With winter roaring in at full speed, it’s time to brush up on your furnace maintenance skills. After all, you wouldn’t expect your car to run at top efficiency if you never change the oil, right?
Yet all too often, furnace maintenance gets shoved to the side as we crank the heat higher and higher, forcing this hard-working appliance to work harder than it has to. And that spells higher energy bills all around—and it’s bound to break sooner, too.
If the thought of a house with a broken furnace sends chills down your spine, follow these nine furnace maintenance tips so you can enjoy a lower gas bill this winter without walking around your house in a parka.
1. Change your filter
We’d be remiss to not state the obvious here, which is that your furnace filter needs regular attention.
“Make sure your filter is clean! This is a very simple and inexpensive way to help your HVAC system run more efficiently,” says Jeff Trucksa of K & J Heating and Cooling.
Your furnace filter should be changed at least once each season, but if you have pets, a lot of dust, or allergies, consider changing it every 30 to 60 days.
---*---
### SET TASKS
a - From the furnace maintenance article, extract the passage from "Yet all too" to "Heating and Cooling.".
b - Answer these questions using the furnace maintenance article:
(i) How many furnace maintenance tips does the article promise?
(ii) Who is quoted about keeping the filter clean, and with what company?
(iii) How often should the filter be changed in a home with pets, a lot of dust, or allergies?
c - Continue the furnace maintenance article from its last sentence.

### DATA PROVIDED
---*---
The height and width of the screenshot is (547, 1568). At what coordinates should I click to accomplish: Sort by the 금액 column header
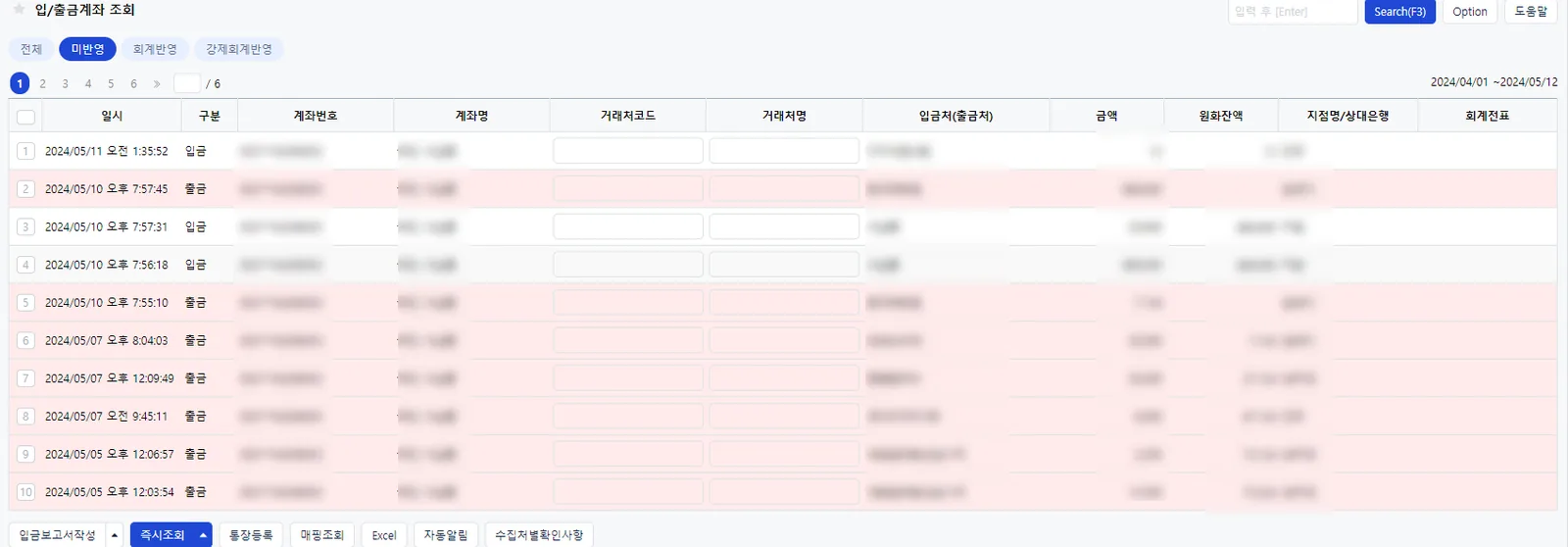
---*---
### ANSWERS BELOW
a -
Yet all too often, furnace maintenance gets shoved to the side as we crank the heat higher and higher, forcing this hard-working appliance to work harder than it has to. And that spells higher energy bills all around—and it’s bound to break sooner, too.
If the thought of a house with a broken furnace sends chills down your spine, follow these nine furnace maintenance tips so you can enjoy a lower gas bill this winter without walking around your house in a parka.
1. Change your filter
We’d be remiss to not state the obvious here, which is that your furnace filter needs regular attention.
“Make sure your filter is clean! This is a very simple and inexpensive way to help your HVAC system run more efficiently,” says Jeff Trucksa of K & J Heating and Cooling.

b -
(i) Nine.
(ii) Jeff Trucksa of K & J Heating and Cooling.
(iii) Every 30 to 60 days.

c -
The first step in changing your filter is finding it, which can be more difficult than you might expect. It could be inside the cabinet of the furnace, between the furnace and the ductwork, or inside the ductwork itself. Turn off the furnace before you go hunting, and call your local HVAC company for help if you can’t find it.
Once you’ve located the filter, it’s as easy as sliding the old filter out and sliding the new filter in, using the markings on the filter to make sure it’s facing the right direction.
2. Keep return vents clear
There are actually two kinds of vents connected to your furnace: supply vents and return vents. Return vents pull air from inside your home and deliver it to the furnace, and supply vents blow that now-warm air back into your home.
“Do not block returns,” warns Trucksa. “Many people focus on not blocking vents, but if you block the returns you will starve the furnace for air and potentially overheat the furnace as well as not having even airflow throughout the house.”
There are a few ways to identify the return air vents if you’re not sure which ones they are. Return vents are usually larger than supply vents, they don’t have louvers to close them, and when your furnace is running, you won’t feel warm air from return vents.
3. Clean the ducts
It’s easy to overlook your home’s duct system—it is hidden, after all—but Nate Burlando, owner of Distinct Heating and Cooling, says it shouldn’t be ignored.
“Duct cleaning can improve your HVAC’s performance,” he explains. “Excess dust, mold, and pet dander can build up in your vents, preventing proper airflow.”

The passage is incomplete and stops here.